START Excerpted data

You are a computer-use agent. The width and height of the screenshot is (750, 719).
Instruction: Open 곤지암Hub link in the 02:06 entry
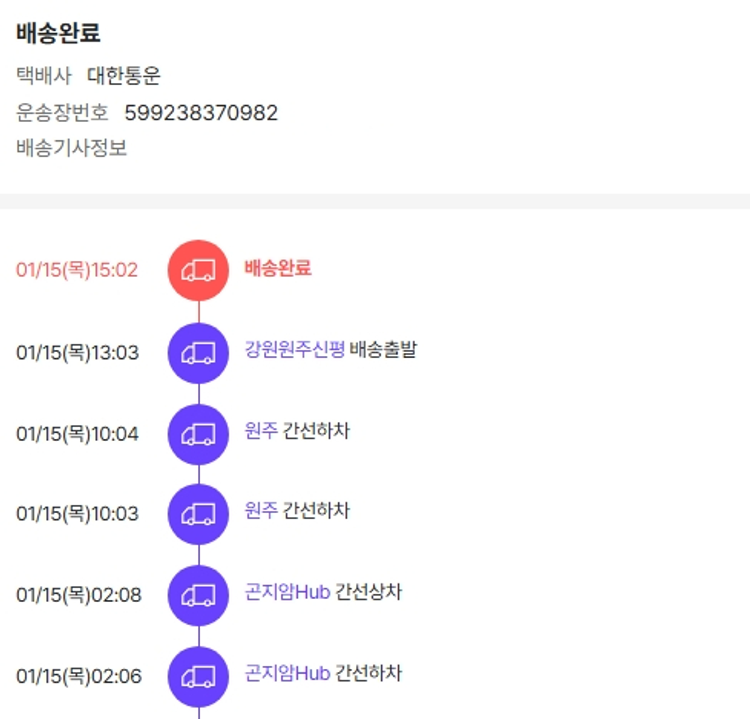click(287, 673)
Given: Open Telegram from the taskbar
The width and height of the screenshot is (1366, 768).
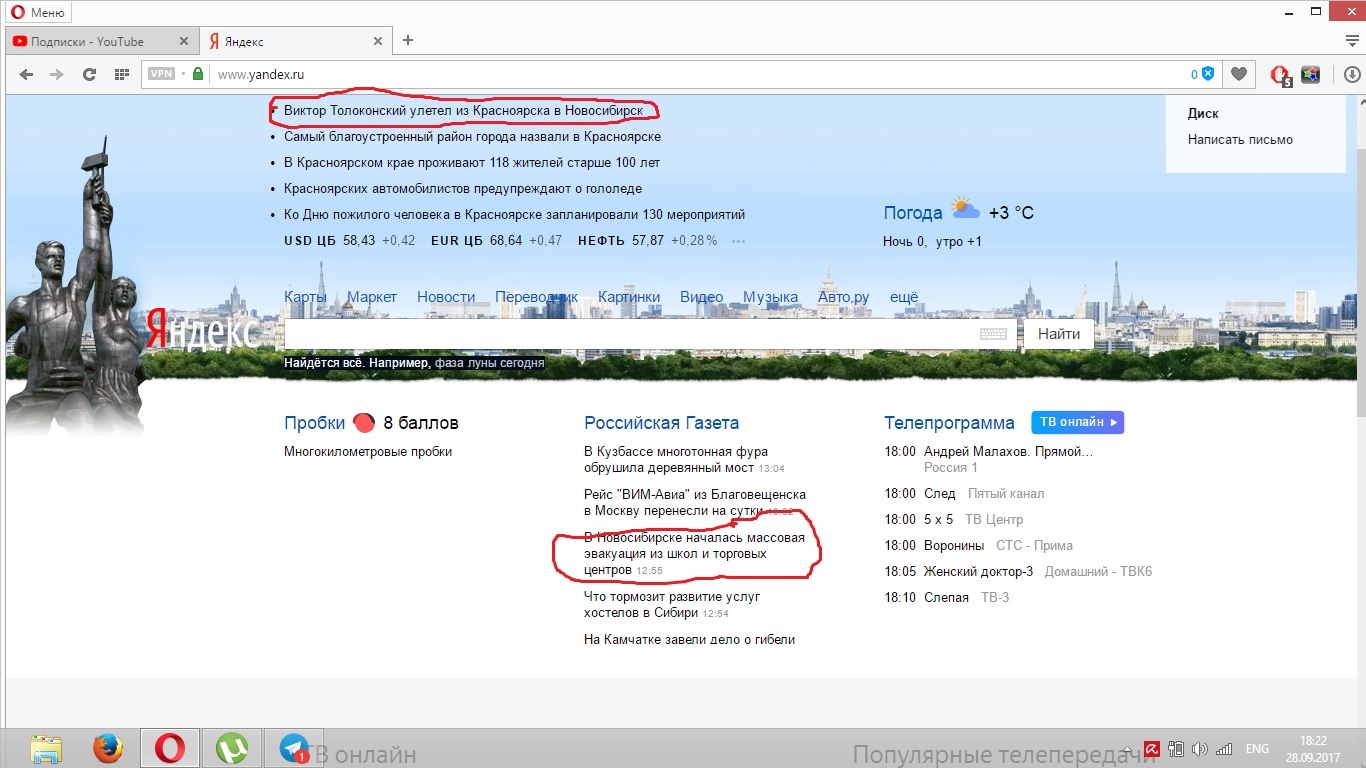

END Excerpted data

Reproduce the lines of the data that run from the one containing "Instruction: Open 곤지암Hub" to the final line, both included, exactly as they appear and without the pictures.

Solution »
Instruction: Open 곤지암Hub link in the 02:06 entry
click(287, 673)
Given: Open Telegram from the taskbar
The width and height of the screenshot is (1366, 768).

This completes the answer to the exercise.